** START **

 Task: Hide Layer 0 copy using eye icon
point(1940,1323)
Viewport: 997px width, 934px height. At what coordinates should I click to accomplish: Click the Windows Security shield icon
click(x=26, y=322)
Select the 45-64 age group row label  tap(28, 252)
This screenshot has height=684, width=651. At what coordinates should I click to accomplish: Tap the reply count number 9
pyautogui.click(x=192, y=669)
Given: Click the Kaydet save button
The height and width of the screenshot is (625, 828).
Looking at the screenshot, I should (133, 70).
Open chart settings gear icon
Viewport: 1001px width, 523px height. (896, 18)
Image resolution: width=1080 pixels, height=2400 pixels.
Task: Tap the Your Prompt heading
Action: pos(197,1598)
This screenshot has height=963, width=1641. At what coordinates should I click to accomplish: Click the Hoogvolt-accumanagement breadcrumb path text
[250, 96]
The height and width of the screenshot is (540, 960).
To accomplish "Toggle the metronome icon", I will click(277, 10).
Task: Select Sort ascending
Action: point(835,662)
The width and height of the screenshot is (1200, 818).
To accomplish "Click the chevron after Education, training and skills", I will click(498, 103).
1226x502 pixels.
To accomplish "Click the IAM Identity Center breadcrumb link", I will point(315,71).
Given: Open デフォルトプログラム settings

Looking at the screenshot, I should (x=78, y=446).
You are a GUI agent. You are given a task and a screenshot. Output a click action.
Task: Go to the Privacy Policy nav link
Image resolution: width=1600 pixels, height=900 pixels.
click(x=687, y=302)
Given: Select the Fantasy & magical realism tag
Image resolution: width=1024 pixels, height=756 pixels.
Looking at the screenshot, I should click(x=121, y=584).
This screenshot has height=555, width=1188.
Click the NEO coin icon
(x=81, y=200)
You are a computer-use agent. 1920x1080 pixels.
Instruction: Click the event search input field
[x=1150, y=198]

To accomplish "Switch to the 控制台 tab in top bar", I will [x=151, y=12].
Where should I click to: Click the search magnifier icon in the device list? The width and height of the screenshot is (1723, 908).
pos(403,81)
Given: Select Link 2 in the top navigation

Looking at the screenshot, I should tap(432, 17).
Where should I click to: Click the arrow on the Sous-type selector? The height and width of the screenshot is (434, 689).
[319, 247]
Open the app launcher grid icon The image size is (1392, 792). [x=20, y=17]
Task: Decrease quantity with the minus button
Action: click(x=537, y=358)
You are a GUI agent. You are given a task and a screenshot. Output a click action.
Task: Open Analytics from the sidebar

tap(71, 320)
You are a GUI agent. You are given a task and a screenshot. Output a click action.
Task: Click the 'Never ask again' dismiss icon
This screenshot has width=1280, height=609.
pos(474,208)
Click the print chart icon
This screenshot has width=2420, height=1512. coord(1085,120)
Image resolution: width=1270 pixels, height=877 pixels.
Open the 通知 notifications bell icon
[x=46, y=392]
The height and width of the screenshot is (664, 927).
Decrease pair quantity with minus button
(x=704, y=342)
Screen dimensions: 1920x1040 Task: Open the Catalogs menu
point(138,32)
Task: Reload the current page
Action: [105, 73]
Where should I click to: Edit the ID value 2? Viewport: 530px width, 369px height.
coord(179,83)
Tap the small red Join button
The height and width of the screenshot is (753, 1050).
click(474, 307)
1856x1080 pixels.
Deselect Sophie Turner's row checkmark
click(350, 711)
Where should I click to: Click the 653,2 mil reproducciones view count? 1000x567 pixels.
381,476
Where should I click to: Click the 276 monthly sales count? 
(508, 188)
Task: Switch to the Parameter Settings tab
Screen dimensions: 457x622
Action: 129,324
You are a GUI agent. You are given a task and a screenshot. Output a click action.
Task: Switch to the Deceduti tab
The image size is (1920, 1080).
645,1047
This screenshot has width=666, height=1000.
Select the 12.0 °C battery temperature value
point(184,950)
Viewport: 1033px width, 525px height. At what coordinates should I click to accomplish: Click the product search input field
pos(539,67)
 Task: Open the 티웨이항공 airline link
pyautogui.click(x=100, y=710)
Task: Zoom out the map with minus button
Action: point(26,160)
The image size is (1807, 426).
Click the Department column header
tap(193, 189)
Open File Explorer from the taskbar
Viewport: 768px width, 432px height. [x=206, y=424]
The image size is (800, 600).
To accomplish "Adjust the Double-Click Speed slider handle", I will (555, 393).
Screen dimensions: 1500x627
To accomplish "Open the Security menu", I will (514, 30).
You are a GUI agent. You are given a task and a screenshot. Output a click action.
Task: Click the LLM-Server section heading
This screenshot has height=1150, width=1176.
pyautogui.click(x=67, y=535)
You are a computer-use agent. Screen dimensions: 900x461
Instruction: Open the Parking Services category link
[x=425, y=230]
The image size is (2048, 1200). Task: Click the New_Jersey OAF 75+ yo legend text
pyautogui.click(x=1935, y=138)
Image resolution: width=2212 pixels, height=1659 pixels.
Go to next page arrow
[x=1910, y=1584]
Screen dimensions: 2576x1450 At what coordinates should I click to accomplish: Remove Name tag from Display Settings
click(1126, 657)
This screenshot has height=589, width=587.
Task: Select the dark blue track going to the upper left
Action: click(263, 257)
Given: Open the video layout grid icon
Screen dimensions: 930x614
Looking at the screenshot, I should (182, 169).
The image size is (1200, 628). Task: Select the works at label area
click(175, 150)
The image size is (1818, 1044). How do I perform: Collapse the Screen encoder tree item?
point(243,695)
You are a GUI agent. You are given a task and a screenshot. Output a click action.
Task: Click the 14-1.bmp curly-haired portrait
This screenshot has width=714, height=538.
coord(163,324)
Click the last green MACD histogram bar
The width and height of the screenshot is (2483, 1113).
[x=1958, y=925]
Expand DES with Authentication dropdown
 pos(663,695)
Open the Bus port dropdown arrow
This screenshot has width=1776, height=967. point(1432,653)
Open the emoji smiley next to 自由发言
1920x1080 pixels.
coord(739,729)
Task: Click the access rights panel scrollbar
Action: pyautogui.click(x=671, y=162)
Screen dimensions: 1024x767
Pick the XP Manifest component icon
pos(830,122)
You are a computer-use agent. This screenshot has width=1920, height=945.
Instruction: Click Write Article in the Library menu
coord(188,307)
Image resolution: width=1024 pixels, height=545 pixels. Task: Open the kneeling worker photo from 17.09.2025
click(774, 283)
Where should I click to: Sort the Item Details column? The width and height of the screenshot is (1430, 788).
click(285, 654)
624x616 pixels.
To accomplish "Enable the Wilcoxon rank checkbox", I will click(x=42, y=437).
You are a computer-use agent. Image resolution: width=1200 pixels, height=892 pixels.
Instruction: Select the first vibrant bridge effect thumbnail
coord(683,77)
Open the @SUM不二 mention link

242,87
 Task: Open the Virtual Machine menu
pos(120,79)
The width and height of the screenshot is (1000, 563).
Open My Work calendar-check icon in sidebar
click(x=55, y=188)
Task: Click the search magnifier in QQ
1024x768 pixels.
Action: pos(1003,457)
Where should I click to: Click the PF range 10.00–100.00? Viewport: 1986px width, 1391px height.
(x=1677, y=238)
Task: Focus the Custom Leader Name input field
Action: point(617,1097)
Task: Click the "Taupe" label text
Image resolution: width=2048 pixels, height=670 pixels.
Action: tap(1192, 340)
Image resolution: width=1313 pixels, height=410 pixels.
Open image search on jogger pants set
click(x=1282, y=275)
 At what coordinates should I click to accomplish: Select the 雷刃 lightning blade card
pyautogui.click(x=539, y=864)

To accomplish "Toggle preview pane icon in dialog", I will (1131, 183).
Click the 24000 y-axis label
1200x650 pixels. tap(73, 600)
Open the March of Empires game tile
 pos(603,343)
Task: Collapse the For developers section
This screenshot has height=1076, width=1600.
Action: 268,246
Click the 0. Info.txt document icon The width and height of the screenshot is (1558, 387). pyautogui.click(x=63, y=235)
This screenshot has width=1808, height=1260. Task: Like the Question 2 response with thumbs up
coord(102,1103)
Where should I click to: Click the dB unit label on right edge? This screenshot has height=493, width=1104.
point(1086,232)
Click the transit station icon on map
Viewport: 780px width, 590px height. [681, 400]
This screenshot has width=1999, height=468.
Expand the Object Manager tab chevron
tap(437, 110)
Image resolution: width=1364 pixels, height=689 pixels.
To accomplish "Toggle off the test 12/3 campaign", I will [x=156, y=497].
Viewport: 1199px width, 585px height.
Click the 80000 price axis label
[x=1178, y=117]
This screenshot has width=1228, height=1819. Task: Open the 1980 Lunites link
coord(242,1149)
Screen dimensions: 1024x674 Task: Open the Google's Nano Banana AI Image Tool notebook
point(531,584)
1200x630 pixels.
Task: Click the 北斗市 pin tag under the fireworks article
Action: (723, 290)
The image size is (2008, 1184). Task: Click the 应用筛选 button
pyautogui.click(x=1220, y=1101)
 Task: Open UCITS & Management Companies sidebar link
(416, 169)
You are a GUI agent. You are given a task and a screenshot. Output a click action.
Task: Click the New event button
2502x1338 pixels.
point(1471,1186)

** END **

■ **To do**: Can you arrange the entries, starting with the line that contains "The width and height of the screenshot is (1200, 818)." and going on through the line that contains "tap(71, 320)", as a Markdown table with the columns Row and Line, numbering each line and leaving out blank lines?

■ **Output**:
| Row | Line |
|---|---|
| 1 | The width and height of the screenshot is (1200, 818). |
| 2 | To accomplish "Click the chevron after Education, training and skills", I will click(498, 103). |
| 3 | 1226x502 pixels. |
| 4 | To accomplish "Click the IAM Identity Center breadcrumb link", I will point(315,71). |
| 5 | Given: Open デフォルトプログラム settings |
| 6 | Looking at the screenshot, I should (x=78, y=446). |
| 7 | You are a GUI agent. You are given a task and a screenshot. Output a click action. |
| 8 | Task: Go to the Privacy Policy nav link |
| 9 | Image resolution: width=1600 pixels, height=900 pixels. |
| 10 | click(x=687, y=302) |
| 11 | Given: Select the Fantasy & magical realism tag |
| 12 | Image resolution: width=1024 pixels, height=756 pixels. |
| 13 | Looking at the screenshot, I should click(x=121, y=584). |
| 14 | This screenshot has height=555, width=1188. |
| 15 | Click the NEO coin icon |
| 16 | (x=81, y=200) |
| 17 | You are a computer-use agent. 1920x1080 pixels. |
| 18 | Instruction: Click the event search input field |
| 19 | [x=1150, y=198] |
| 20 | To accomplish "Switch to the 控制台 tab in top bar", I will [x=151, y=12]. |
| 21 | Where should I click to: Click the search magnifier icon in the device list? The width and height of the screenshot is (1723, 908). |
| 22 | pos(403,81) |
| 23 | Given: Select Link 2 in the top navigation |
| 24 | Looking at the screenshot, I should tap(432, 17). |
| 25 | Where should I click to: Click the arrow on the Sous-type selector? The height and width of the screenshot is (434, 689). |
| 26 | [319, 247] |
| 27 | Open the app launcher grid icon The image size is (1392, 792). [x=20, y=17] |
| 28 | Task: Decrease quantity with the minus button |
| 29 | Action: click(x=537, y=358) |
| 30 | You are a GUI agent. You are given a task and a screenshot. Output a click action. |
| 31 | Task: Open Analytics from the sidebar |
| 32 | tap(71, 320) |